While there is nothing in the film’s plot that will surprise anyone, it still feels different than your average falling-in-love-with-a-sick-person story. Most of that difference comes from the performances of Clarke and Claflin.
First off, the chemistry between them is impeccable. In scenes where Lou and Will are hanging out together and having a good time, they act like two people having a good time, inviting the audience to smile and laugh with them. Likewise, when the story turns to sadness and tears, audience response follows suit. Experiencing the full spectrum of emotion along with the characters makes them come alive.
The characters are perfectly paired. Lou is chatty, bubbly and has an eclectic fashion sense. Will is silent, sarcastic and uninterested.

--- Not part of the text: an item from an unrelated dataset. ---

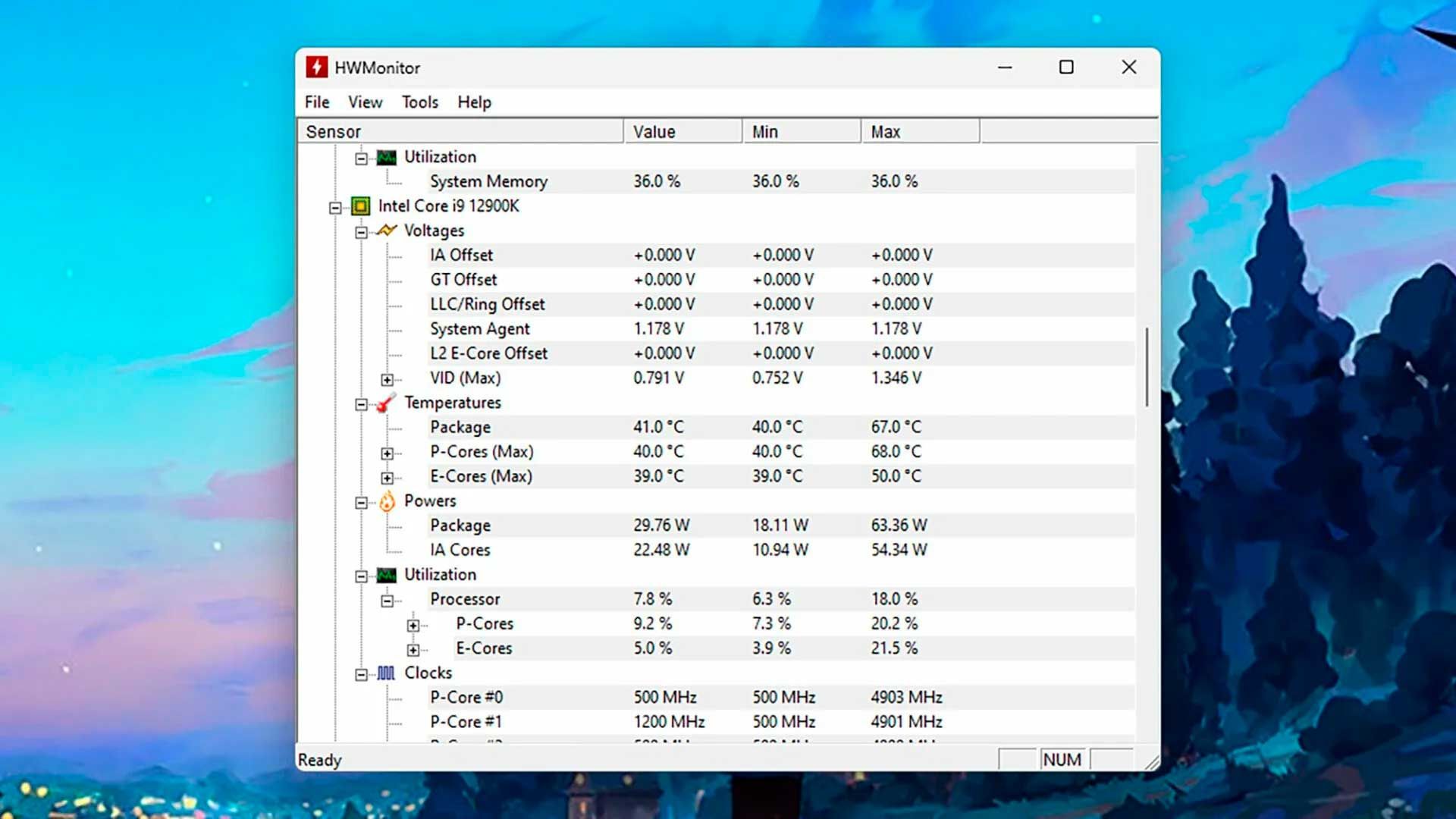Image resolution: width=1456 pixels, height=819 pixels.
Task: Click the Intel Core i9 12900K chip icon
Action: [361, 206]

Their different personalities make their interactions engaging and sparks life into a story that so often falls into clichés.

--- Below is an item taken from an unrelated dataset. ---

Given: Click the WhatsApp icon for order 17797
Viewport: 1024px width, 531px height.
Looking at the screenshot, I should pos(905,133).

Clarke’s and Claflin’s individual performances stand on their own as well. Clarke makes Lou a fun and quirky personality — not something often seen in a romance of this nature — and she’s a joy to watch on screen. She lights up every scene she walks into.
Claflin has a more difficult role in that his character’s movements are limited. But he says it all with his eyes. When Will watches Lou out of the corner of his eye, he has this particular look and a slight movement that somehow says what he’s thinking. Or when he’s telling a joke, his eyebrow raises just a little and to show he’s teasing Lou.
“Me Before You” also succeeds with its use of the camera, such as when it moves with Will in his wheelchair, circling around. It zooms in on the characters as they talk, getting the audience up close and personal to maximize emotion.
“Me Before You” could have been just another “one of those” stories, but instead focuses on gripping characters that tell a story about living life to the fullest. The power and potency of that emotion was obvious as audience members left the theater sniffling and wiping their eyes.